At Old Mutual Investment Group, we have also been recognised for our ESG efforts:

  • The Most Sustainable African Investment Manager 2022 from Global Banking and Finance Awards
  • Best ESG Responsible Investor Africa 2022 from CFI.co
  • Top 3 Best Responsible Investment Manager 2022 from 27four

B-BBEE and ESG as economic drivers

Considering the elements/issues, better implementation of B-BBEE and ESG would contribute positively to SA’s credit ratings score. A junk credit status reduces our chances of foreign direct investment, government, and corporate borrowing for big infrastructural projects which are significant drivers of job opportunities, as well as trust in government, leading to low (investment) confidence. When all the above are considered, the importance of equity and income equality in growing our economy, subsequently that of B-BBEE and ESG, cannot be overstated.

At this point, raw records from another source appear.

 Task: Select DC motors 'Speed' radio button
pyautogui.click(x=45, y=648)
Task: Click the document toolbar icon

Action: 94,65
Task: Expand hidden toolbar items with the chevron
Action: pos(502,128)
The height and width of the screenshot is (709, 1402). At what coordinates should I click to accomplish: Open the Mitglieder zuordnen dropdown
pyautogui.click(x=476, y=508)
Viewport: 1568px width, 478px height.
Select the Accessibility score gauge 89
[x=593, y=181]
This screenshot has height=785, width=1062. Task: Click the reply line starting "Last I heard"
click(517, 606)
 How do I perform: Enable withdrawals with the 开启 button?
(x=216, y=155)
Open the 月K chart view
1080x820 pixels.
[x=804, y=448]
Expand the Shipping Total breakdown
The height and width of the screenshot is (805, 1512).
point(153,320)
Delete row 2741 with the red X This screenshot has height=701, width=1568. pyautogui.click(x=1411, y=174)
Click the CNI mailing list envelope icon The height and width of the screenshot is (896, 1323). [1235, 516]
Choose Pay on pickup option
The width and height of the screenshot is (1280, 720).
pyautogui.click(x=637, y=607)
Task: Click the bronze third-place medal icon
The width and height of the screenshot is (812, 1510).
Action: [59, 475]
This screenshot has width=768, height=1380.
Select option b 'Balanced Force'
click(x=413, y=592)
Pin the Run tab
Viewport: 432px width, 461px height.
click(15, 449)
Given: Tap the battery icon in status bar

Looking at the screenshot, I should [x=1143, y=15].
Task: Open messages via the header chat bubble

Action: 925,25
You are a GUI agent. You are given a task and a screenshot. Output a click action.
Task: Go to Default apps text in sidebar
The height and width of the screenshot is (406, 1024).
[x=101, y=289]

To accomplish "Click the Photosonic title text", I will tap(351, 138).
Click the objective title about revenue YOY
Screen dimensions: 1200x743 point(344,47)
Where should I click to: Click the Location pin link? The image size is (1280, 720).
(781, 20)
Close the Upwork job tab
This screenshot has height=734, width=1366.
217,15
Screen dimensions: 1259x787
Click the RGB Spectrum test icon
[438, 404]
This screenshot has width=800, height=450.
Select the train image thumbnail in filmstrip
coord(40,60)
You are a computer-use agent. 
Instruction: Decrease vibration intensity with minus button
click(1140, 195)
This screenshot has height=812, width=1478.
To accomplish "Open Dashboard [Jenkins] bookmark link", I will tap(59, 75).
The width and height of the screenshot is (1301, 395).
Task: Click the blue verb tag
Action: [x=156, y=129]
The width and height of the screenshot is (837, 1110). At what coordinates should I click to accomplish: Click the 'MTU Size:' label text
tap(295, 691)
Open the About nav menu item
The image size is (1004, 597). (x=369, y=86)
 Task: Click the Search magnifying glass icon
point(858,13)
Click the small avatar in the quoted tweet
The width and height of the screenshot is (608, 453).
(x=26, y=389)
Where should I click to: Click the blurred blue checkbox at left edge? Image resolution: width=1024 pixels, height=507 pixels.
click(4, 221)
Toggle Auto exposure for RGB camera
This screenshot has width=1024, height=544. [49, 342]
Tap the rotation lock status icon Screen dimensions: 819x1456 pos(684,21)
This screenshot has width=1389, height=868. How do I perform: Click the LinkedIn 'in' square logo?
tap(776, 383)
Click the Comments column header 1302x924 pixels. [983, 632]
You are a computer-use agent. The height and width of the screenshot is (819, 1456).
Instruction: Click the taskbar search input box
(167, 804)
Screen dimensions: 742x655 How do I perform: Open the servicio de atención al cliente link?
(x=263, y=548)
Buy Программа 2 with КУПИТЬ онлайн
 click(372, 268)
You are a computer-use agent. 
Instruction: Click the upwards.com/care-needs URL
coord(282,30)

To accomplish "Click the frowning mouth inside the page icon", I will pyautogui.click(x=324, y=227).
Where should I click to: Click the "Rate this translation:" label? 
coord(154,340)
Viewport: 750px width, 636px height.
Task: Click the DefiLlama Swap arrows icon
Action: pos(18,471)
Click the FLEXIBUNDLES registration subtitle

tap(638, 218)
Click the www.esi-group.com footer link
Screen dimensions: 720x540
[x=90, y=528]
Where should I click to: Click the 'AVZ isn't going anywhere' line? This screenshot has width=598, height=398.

“Increasing polarisation and resentment within societies” is something South Africa, and any other community can ill afford as it leads to societal degradation. As an asset manager for a responsible business and a custodian of over R1.3trillion in savings and investments, our goal is to generate sustainable long-term inflation beating returns for our investors. We see B-BBEE and ESG as key to creating a fertile environment where growth is sustained, because without that growth, sustainable investment returns are unlikely. We are committed to both the responsible implementation of B-BBEE and ESG, driving to fight social ills for our employees, clients, and communities to ensure prosperity. We continuously report on our progress in both these areas.